Multidisciplinary curriculum at The Open University has continuously evolved throughout its history to meet changing circumstances, but it has also, more recently, adapted in response to external pressures that have led to the introduction of subject-specific degrees of varying types alongside it. However, in essence, it still provides the freedom for students to design their own qualifications in response to their own personal and/or professional needs, whilst also expanding the range of learning and credit that they can count towards an undergraduate or postgraduate qualification.

The evolution of multidisciplinary qualifications

The creation of the OU’s curriculum was strongly influenced by the ‘Robbins Report’ (Committee on Higher Education, 1963) that not only recommended immediate expansion of the number of universities and university students but also that, “a higher proportion should be receiving a broader education for their first degrees.”

In the early days, the basic objectives of an undergraduate education at the OU were:

  • To provide students with a range of multidisciplinary foundation courses;
  • To provide students with a range of courses which allow those who do not want to centre their studies on one particular area to plan a coherent basic degree programme;
  • To provide students with an opportunity to ‘major’ in a number of ‘areas of study’.
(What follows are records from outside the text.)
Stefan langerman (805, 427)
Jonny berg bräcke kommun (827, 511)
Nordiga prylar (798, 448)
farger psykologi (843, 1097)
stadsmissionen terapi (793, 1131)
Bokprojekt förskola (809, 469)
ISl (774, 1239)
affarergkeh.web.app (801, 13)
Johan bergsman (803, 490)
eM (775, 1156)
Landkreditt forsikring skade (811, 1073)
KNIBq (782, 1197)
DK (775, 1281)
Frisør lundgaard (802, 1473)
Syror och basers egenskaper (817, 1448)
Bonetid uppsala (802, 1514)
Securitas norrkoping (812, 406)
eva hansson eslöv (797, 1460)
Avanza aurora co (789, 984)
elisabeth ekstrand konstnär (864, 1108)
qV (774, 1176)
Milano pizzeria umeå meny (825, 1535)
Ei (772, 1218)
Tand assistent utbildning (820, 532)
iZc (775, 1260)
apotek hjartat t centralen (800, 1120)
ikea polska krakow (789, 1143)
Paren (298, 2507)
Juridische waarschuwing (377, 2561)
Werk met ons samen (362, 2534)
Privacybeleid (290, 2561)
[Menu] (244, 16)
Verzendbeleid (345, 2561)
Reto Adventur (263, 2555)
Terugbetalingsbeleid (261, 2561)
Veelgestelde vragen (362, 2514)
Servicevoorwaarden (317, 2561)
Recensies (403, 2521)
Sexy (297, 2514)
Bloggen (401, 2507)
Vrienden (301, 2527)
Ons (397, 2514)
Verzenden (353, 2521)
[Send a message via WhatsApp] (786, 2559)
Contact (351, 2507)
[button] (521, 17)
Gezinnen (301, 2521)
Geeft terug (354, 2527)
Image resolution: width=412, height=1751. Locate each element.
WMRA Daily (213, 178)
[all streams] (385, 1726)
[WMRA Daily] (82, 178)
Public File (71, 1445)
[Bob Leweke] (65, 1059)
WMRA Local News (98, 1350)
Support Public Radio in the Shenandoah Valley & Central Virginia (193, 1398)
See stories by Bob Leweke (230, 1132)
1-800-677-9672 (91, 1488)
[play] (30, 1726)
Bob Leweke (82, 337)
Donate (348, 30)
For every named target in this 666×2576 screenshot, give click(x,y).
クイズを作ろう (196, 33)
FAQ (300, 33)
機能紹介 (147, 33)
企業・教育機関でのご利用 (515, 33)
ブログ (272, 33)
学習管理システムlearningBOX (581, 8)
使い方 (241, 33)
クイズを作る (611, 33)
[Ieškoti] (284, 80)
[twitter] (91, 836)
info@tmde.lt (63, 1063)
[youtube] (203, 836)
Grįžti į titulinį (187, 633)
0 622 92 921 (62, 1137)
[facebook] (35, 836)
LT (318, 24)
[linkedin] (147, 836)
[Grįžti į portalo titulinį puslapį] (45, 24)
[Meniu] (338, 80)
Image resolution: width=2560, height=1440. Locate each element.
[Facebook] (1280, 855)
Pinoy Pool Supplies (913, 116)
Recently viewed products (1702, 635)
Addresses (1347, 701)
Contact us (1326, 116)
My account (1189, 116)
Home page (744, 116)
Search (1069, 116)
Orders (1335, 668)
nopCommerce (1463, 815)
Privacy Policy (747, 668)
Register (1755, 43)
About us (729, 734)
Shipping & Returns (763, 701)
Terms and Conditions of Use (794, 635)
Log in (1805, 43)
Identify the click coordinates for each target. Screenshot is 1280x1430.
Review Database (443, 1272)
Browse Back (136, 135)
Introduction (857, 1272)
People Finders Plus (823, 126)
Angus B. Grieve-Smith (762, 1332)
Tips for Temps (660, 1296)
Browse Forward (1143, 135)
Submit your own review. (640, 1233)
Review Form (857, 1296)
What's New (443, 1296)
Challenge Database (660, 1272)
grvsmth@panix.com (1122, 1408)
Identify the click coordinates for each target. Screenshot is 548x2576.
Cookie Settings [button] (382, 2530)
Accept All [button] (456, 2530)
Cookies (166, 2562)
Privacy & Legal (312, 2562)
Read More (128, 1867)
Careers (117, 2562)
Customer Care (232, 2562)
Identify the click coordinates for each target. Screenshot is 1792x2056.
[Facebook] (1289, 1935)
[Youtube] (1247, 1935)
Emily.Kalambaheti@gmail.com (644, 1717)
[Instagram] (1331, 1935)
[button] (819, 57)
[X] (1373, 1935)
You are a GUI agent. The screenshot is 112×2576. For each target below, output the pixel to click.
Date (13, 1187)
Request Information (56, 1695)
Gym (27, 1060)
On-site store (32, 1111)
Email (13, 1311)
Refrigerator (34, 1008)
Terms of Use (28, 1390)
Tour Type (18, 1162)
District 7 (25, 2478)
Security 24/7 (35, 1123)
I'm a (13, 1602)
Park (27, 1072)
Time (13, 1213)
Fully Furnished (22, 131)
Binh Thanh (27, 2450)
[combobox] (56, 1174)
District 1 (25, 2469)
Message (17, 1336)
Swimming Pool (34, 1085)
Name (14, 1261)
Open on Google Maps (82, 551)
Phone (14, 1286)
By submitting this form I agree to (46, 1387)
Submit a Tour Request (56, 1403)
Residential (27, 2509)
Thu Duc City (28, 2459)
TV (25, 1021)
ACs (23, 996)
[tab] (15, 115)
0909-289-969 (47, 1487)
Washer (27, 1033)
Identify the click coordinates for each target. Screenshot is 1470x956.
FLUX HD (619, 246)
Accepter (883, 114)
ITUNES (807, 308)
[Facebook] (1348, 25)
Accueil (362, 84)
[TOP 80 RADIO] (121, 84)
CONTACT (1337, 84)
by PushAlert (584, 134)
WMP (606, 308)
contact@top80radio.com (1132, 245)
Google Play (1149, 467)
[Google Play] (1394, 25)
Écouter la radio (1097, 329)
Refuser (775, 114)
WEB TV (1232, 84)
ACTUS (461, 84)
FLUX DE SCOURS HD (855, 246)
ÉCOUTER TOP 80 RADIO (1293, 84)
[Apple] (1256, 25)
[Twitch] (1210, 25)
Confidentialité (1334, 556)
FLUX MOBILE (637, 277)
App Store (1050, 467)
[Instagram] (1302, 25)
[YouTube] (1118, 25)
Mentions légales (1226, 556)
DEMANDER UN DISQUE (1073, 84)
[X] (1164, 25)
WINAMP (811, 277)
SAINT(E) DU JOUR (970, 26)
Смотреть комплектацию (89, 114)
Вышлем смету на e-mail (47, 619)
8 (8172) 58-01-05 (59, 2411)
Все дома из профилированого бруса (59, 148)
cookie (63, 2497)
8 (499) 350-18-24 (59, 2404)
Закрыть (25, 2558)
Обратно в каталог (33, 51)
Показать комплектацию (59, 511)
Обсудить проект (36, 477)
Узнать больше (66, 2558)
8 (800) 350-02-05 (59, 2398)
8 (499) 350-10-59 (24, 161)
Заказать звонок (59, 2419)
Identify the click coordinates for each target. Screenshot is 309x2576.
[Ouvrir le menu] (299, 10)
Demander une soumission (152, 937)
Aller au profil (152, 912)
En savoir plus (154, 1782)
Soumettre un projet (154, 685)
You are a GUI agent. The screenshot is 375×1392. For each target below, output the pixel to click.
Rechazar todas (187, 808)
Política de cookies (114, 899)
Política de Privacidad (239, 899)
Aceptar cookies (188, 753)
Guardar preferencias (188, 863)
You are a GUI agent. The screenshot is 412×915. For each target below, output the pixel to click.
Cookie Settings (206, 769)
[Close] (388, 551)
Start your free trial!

The founders of the OU acknowledged the suggestion made in the Robbins Report that students should be allowed to postpone their choice of ‘speciality’ until the end of their first year. As a result, students were required to start their study at Stage 1 by taking two Foundation courses, which were offered in Arts, Mathematics, Science, Social Science and Technology, thereby introducing them to a mixture of subjects at the start of their studies. In many respects, we might consider these Foundation courses to be the precursor to the OU’s current Access provision (at OU level 0) or ‘Key Introductory’ modules (at OU level 1, many of which still offer a broad interdisciplinary approach).

Despite the eventual introduction of subject-focused degrees in the 2000s in response to student demand for named degrees, the OU has continued to offer students the opportunity to tailor-make their own qualifications in line with the original mission of the OU founders, to provide a broad-based, complementary undergraduate education, for those that choose not to specialise in any one discipline area.